Oncologist doubts credibility of lawsuit's certificate of merit
Oncologist Thomas Ryan, M.D. wants a wrongful death complaint filed against him in Madison County dismissed over objections to the lawsuit's certificate of merit.
Ryan claims that the lawsuit filed by the estate of a man who fell while going to the bathroom at the hospital -- suffered a head injury and later died -- does not contain a certificate of merit filed by a health professional licensed in his field.
The suit filed May 22 by the estate of Lawrence Noascono also names Saint Anthony's Health Center and Salvador Lobianco, M.D. as defendants.
According to the complaint, Noascono was admitted to Saint Anthony's on May 17, 2006, by Dr. Ryan for lung cancer treatment.
Noascono's injury occurred on May 23, 2006, the suit claims.
Ryan argues that Noascono's estate filed a certificate of merit signed by Dr.
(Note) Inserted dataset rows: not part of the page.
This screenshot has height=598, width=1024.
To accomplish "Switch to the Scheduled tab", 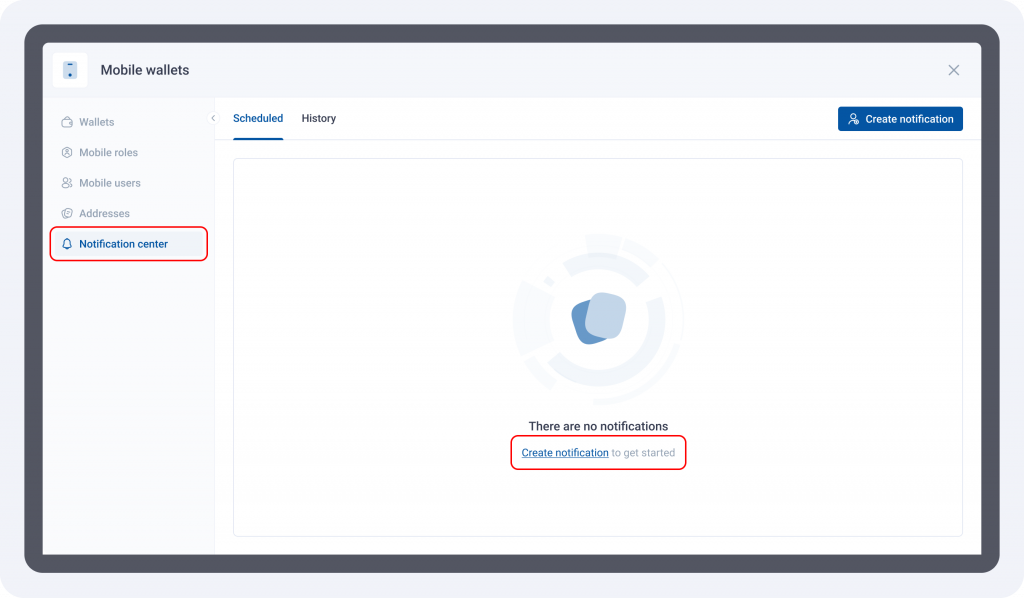I will point(258,118).
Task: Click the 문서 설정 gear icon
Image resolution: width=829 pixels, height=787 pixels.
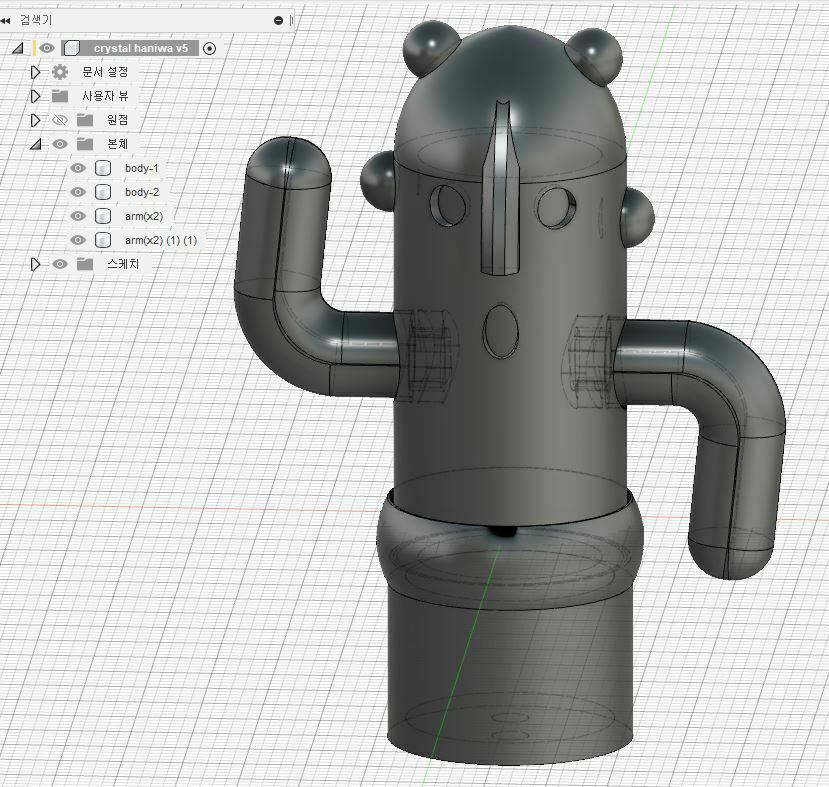Action: click(58, 72)
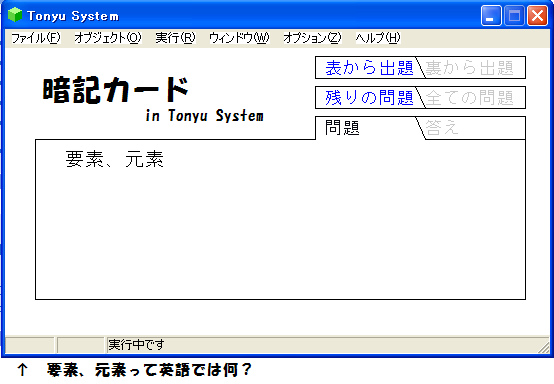Image resolution: width=554 pixels, height=384 pixels.
Task: Close the Tonyu System window
Action: pyautogui.click(x=537, y=16)
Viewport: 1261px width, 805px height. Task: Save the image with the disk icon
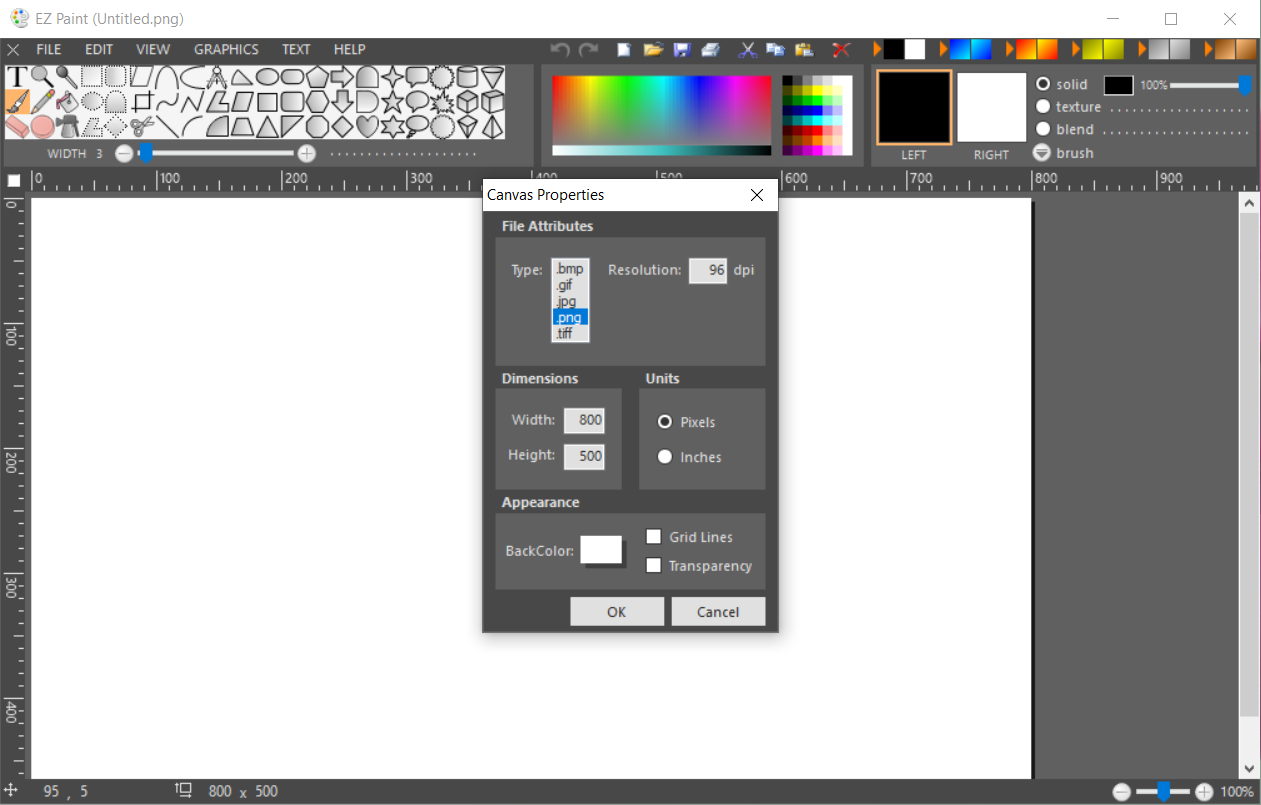682,48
John A. Petrovich, a board certified general surgeon, not an oncologist like himself.
Represented by Ransom Wuller of Belleville, Ryan argues Petrovich's experience in general surgery does not qualify him to give an opinion as to the standard of care which applies to an oncologist.
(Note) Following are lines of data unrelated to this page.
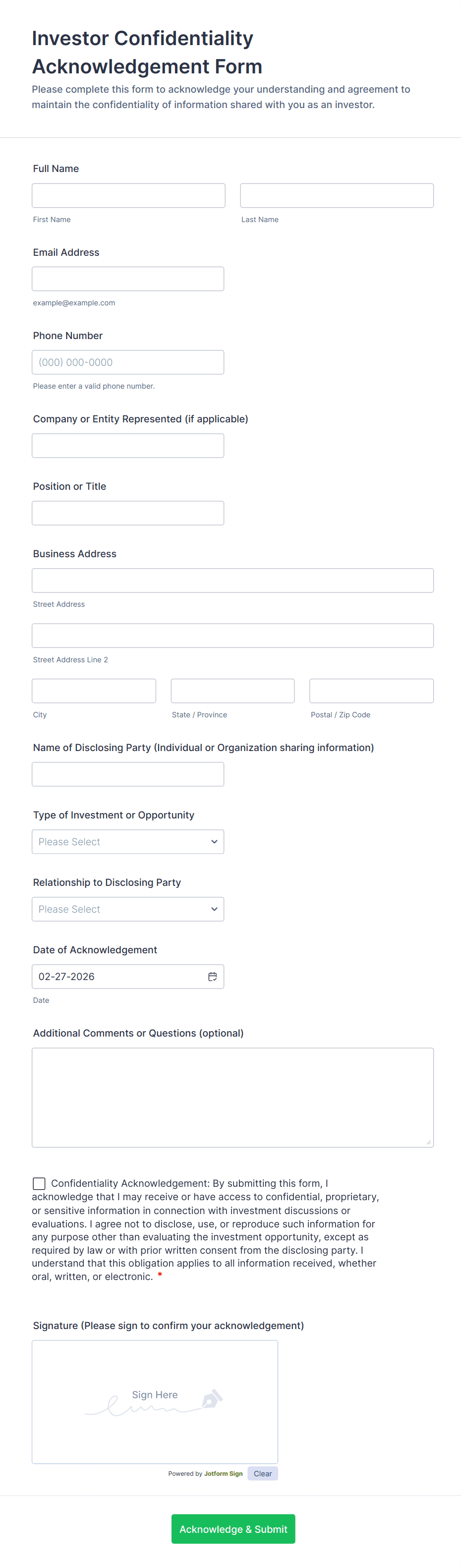Select the Email Address field
The width and height of the screenshot is (461, 1568).
[128, 279]
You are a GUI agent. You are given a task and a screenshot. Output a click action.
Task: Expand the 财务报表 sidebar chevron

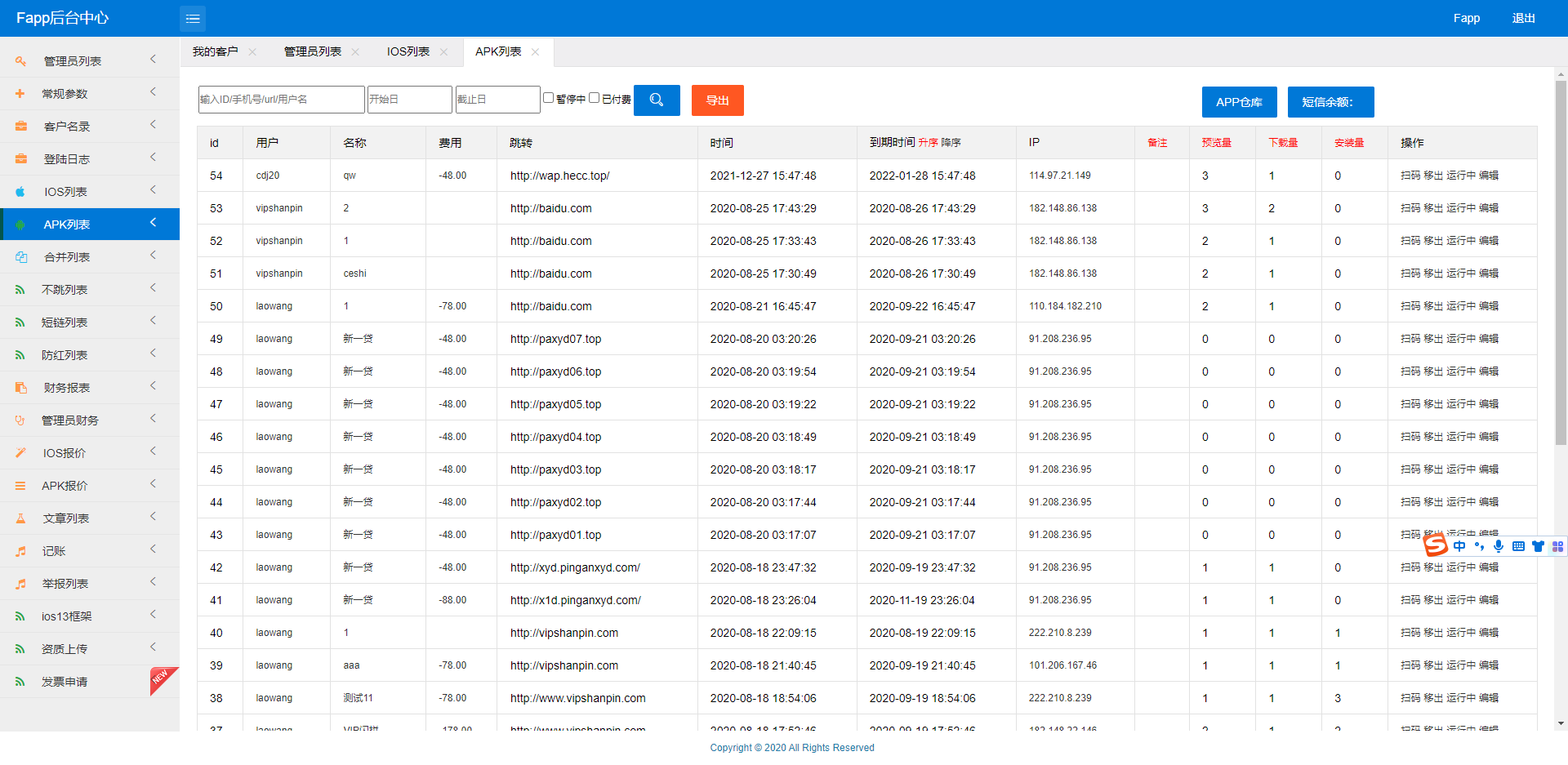[x=153, y=386]
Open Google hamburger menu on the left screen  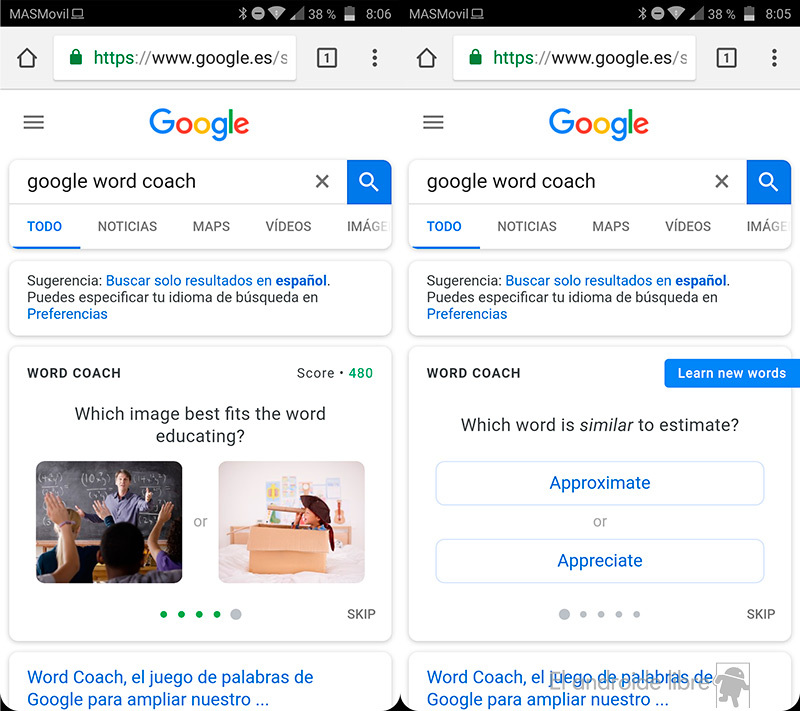point(34,123)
In addition, Ryan argues that Petrovich has not practiced medicine since 2004 and the current status of his medical license is that he is on probation.
Petrovich pleaded guilty to felony health care fraud in July 2005. He admitted that he knowingly participated in a scheme to defraud the Illinois Medicaid program, and that his scheme was in connection with the delivery of or payment for health care benefits, items, or services, namely prescription drugs.
He was sentenced to five years probation and fined $5,100. He was also ordered to pay $5,000 in restitution to the state of Illinois.
Ryan argues that Petrovich is not qualified to render an opinion as to the care and treatment of an oncologist.
"Because the physician's certificate attached to plaintiff's complaint is not sufficient, this case must be dismissed," the motion states.
Noascono's estate alleges the doctors failed to order appropriate nursing care to prevent him from walking to the bathroom unassisted, failed to assess his ability to ambulate safely, failed to order proper restrictions and failed to alert the nurses that he was in no condition to walk alone.
The estate claims that Noascono suffered conscious pain and suffering prior to his death.
His estate also claims that Noascono's next-of-kin suffered pecuniary losses including medical and funeral expenses.
Noascono's estate, which is seeking damages in excess of $200,000, is represented by Thomas Falb of Alton.
Matoesian has yet to set a date to hear the motion.